Злость мальчишки отступала. Не зыбкая надежда о новой встрече тешила его, не ящик Пандоры тогда принес ему Ник. То была истина, что будет ею всегда, пока ее говорит Каин. Каин понял это тогда, когда не стал больше ждать, сидя целыми часами у ворот Вавилона под раскаленным солнцем, не смея уйти до тех пор, пока их не закроют вовсе. Не стал только ждать, но всегда помнил о нем, зная, что при нем осталось куда большее – сама суть существования Ника.

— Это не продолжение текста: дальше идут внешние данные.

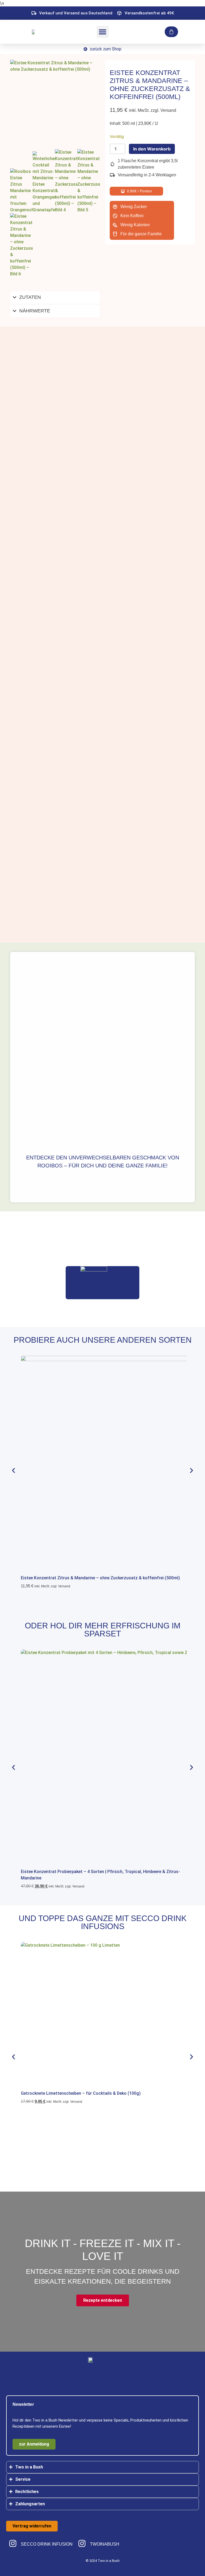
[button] (103, 32)
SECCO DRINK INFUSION (47, 2544)
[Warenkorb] (171, 31)
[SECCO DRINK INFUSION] (13, 2543)
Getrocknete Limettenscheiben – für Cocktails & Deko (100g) (81, 2093)
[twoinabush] (82, 2543)
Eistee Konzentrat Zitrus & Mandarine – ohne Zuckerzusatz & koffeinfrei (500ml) (100, 1577)
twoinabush (104, 2544)
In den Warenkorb (152, 149)
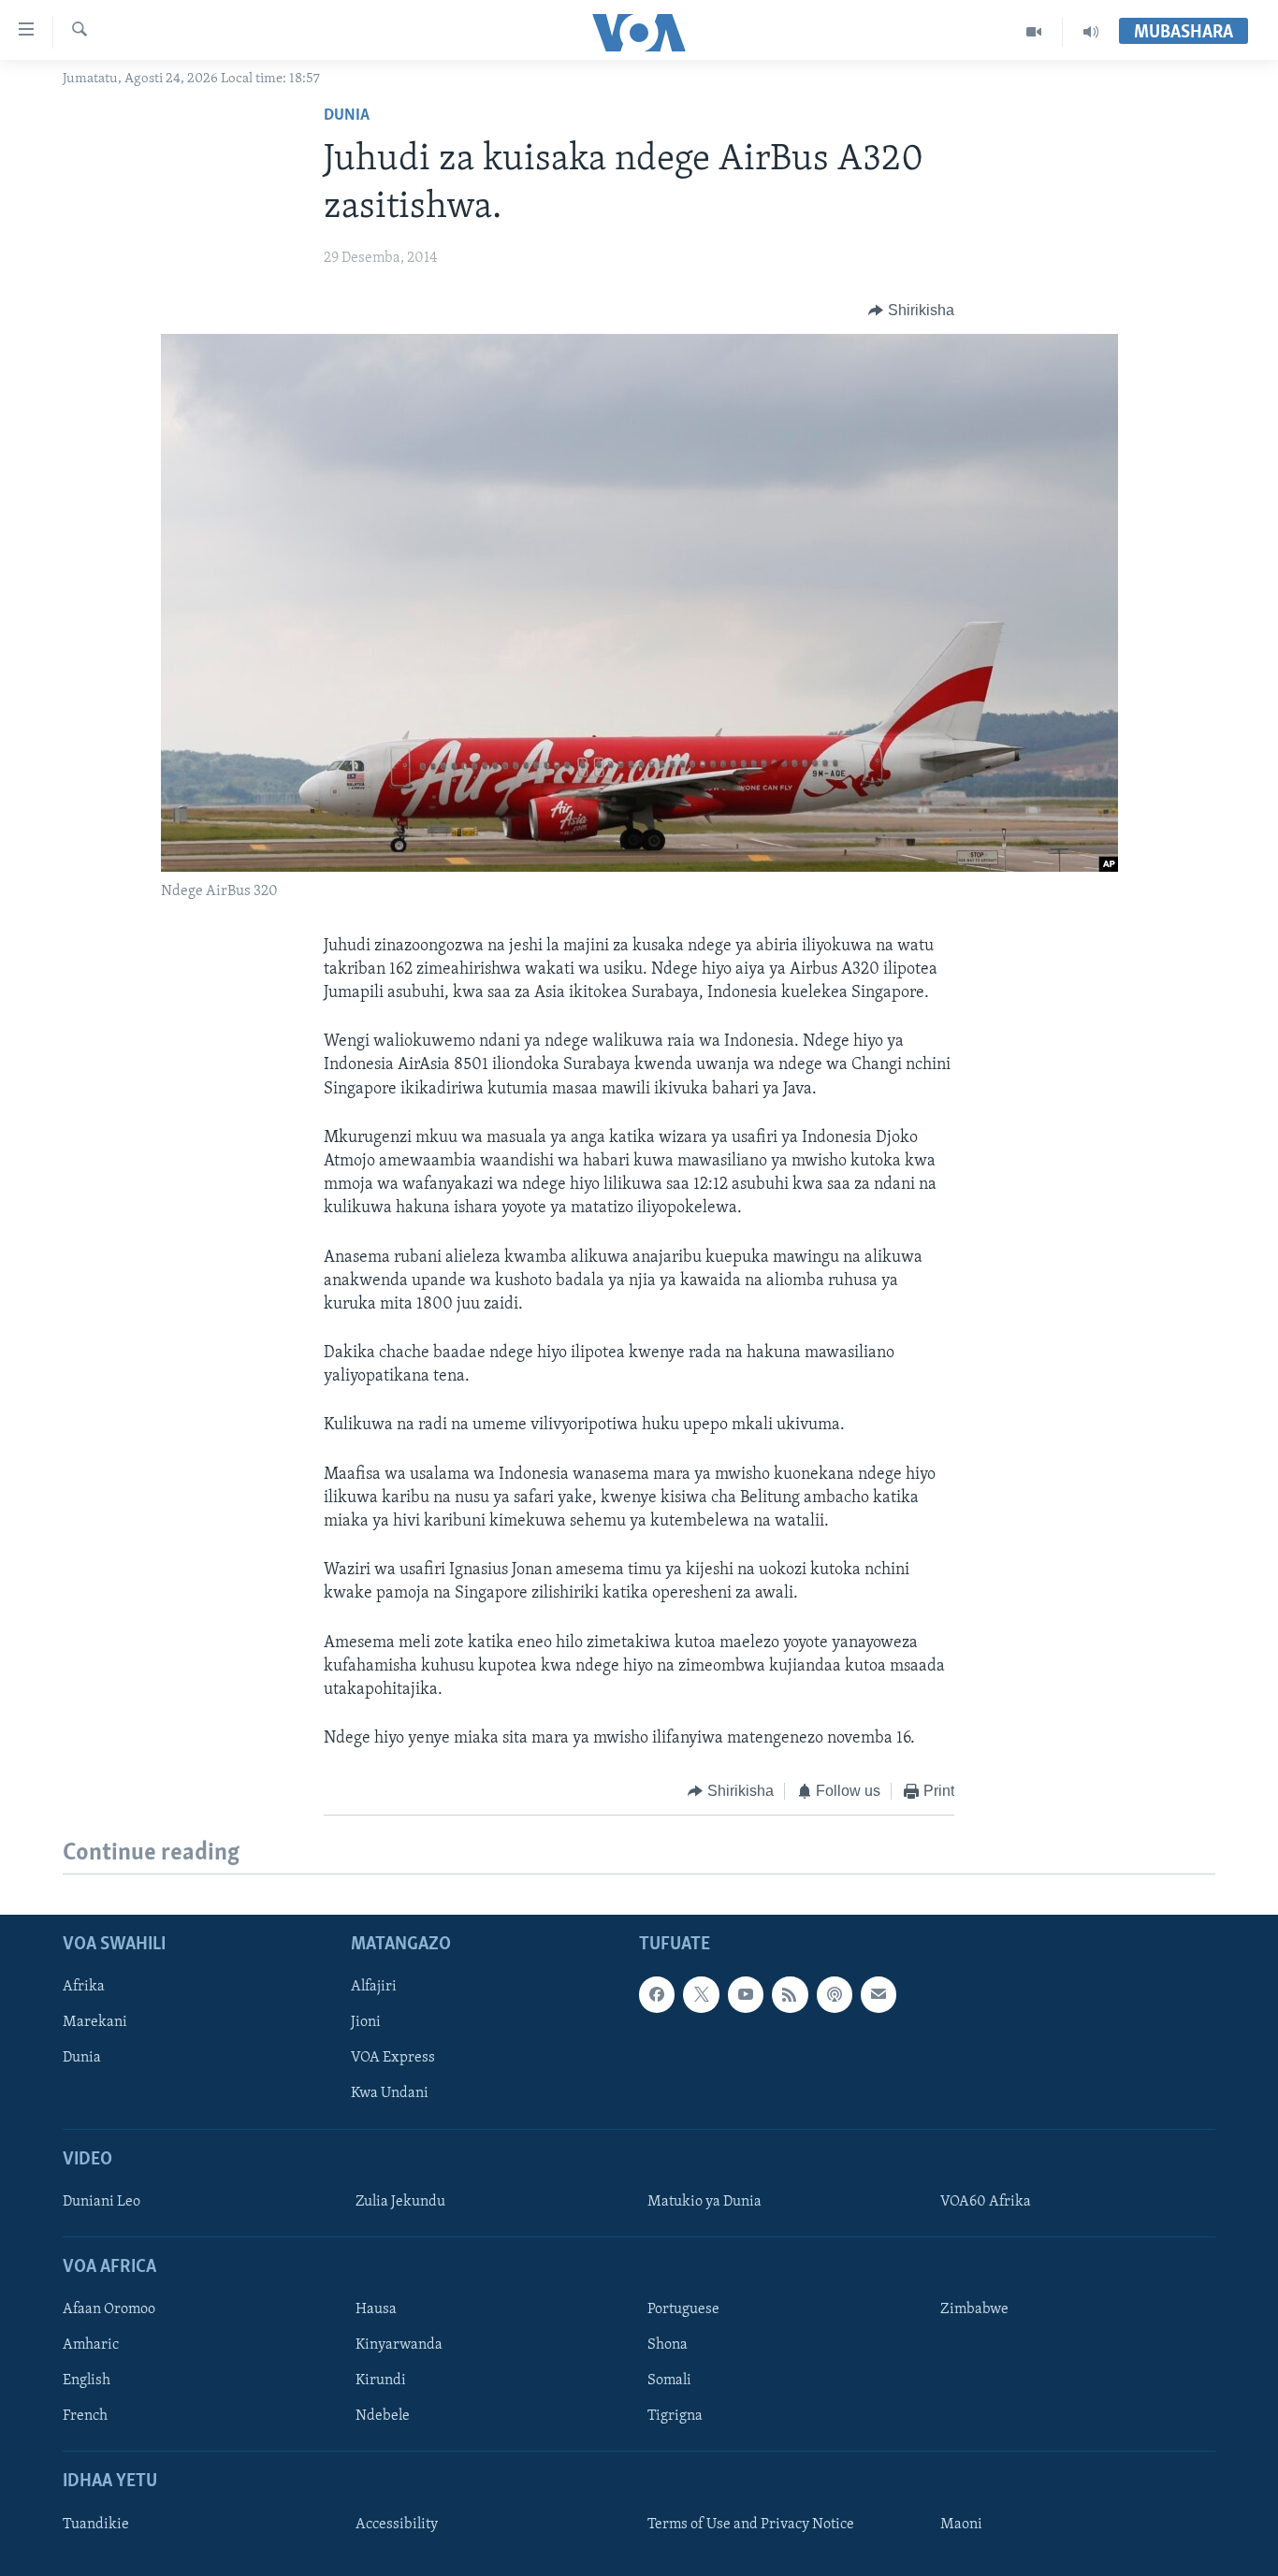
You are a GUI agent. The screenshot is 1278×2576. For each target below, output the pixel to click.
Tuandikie (96, 2524)
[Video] (1034, 32)
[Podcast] (834, 1994)
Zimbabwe (974, 2309)
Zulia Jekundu (400, 2201)
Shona (667, 2344)
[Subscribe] (878, 1994)
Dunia (347, 116)
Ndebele (383, 2416)
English (86, 2380)
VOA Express (393, 2057)
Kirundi (381, 2380)
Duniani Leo (101, 2201)
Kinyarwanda (399, 2344)
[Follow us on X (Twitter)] (701, 1994)
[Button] (911, 310)
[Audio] (1091, 32)
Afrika (84, 1986)
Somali (669, 2380)
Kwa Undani (389, 2093)
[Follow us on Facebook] (657, 1994)
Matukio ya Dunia (704, 2201)
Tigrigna (675, 2416)
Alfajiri (374, 1986)
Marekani (95, 2022)
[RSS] (789, 1994)
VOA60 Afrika (985, 2201)
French (85, 2416)
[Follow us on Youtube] (745, 1994)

По всему городу Шалем были раскиданы тела, гнет пролитой крови довлел на стены изувеченных, выживших и побежденных. Внутри же этих стен, будто скрываясь от взора их, а именно в здании Капитолия уже зарождался праздник. Будто была это какая-то партия шахматных ходов загнавших одну из сторон в угол. Все станет историей, и тогда будут шахматы, а пока все же есть один уцелевший из тех, кто знает, что все было иначе. Под купол царского зала и собственно к самому царю, упрямой тяжелой походкой шел Ник. Казалось вот уже почти умерший бродяга, спустя каких-то двенадцать часов, снова оказался пред лицом царской особы. Жутко хромавший, не понятно, на какую именно ногу, едва сумевший разлепить, кровью слепленные, опухшие веки, в одной лишь набедренной повязке до колен, Ник до дрожи напугал присутствующих, не столько своим видом, сколько возможностью появления. Давид, казалось, был последний, кто нашелся было что сказать, а потому стояла полнейшая тишина. Царь оглянулся кругом, растолкал свиту и подошел в упор.

– Кто-то, по-видимому, сжалился над тобой. Так помолись ему и ступай, – неровно проговорил Давид, в совершенно не свойственной ему манере.